▸ **REQUIREMENT**
Word for word, reproduce every record in the listing below.

▸ **RECORD EXTRACTS**
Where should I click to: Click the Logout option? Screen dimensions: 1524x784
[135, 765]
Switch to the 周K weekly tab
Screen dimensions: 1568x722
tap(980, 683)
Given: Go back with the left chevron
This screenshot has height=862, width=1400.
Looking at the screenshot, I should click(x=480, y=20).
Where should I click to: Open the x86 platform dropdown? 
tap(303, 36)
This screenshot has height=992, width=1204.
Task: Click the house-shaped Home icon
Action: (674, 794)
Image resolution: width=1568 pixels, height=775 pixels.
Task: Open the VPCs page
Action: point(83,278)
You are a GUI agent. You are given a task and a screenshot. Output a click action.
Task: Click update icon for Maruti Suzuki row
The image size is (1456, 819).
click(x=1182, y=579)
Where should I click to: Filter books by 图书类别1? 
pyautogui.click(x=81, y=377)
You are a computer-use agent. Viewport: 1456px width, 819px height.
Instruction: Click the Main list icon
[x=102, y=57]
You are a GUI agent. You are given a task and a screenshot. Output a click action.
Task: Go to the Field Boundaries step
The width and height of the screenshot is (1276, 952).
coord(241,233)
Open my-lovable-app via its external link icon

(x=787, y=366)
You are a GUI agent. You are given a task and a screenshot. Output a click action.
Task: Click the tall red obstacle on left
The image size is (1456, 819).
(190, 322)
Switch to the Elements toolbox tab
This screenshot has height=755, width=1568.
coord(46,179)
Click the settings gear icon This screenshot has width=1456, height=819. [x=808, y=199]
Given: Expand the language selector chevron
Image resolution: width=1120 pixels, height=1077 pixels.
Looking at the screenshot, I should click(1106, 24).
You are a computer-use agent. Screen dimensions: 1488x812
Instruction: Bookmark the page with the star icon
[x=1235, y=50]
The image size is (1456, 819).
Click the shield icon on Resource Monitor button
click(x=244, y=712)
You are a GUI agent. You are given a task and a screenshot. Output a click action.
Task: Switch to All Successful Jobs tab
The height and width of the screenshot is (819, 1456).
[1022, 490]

▸ **RESULT FOR THIS TASK**
Where should I click to: Click the Logout option? Screen dimensions: 1524x784
[135, 765]
Switch to the 周K weekly tab
Screen dimensions: 1568x722
tap(980, 683)
Given: Go back with the left chevron
This screenshot has height=862, width=1400.
Looking at the screenshot, I should click(x=480, y=20).
Where should I click to: Open the x86 platform dropdown? 
tap(303, 36)
This screenshot has height=992, width=1204.
Task: Click the house-shaped Home icon
Action: (674, 794)
Image resolution: width=1568 pixels, height=775 pixels.
Task: Open the VPCs page
Action: point(83,278)
You are a GUI agent. You are given a task and a screenshot. Output a click action.
Task: Click update icon for Maruti Suzuki row
The image size is (1456, 819).
click(x=1182, y=579)
Where should I click to: Filter books by 图书类别1? 
pyautogui.click(x=81, y=377)
You are a computer-use agent. Viewport: 1456px width, 819px height.
Instruction: Click the Main list icon
[x=102, y=57]
You are a GUI agent. You are given a task and a screenshot. Output a click action.
Task: Go to the Field Boundaries step
The width and height of the screenshot is (1276, 952).
coord(241,233)
Open my-lovable-app via its external link icon

(x=787, y=366)
You are a GUI agent. You are given a task and a screenshot. Output a click action.
Task: Click the tall red obstacle on left
The image size is (1456, 819).
(190, 322)
Switch to the Elements toolbox tab
This screenshot has height=755, width=1568.
coord(46,179)
Click the settings gear icon This screenshot has width=1456, height=819. [x=808, y=199]
Given: Expand the language selector chevron
Image resolution: width=1120 pixels, height=1077 pixels.
Looking at the screenshot, I should click(1106, 24).
You are a computer-use agent. Screen dimensions: 1488x812
Instruction: Bookmark the page with the star icon
[x=1235, y=50]
The image size is (1456, 819).
Click the shield icon on Resource Monitor button
click(x=244, y=712)
You are a GUI agent. You are given a task and a screenshot. Output a click action.
Task: Switch to All Successful Jobs tab
The height and width of the screenshot is (819, 1456).
[1022, 490]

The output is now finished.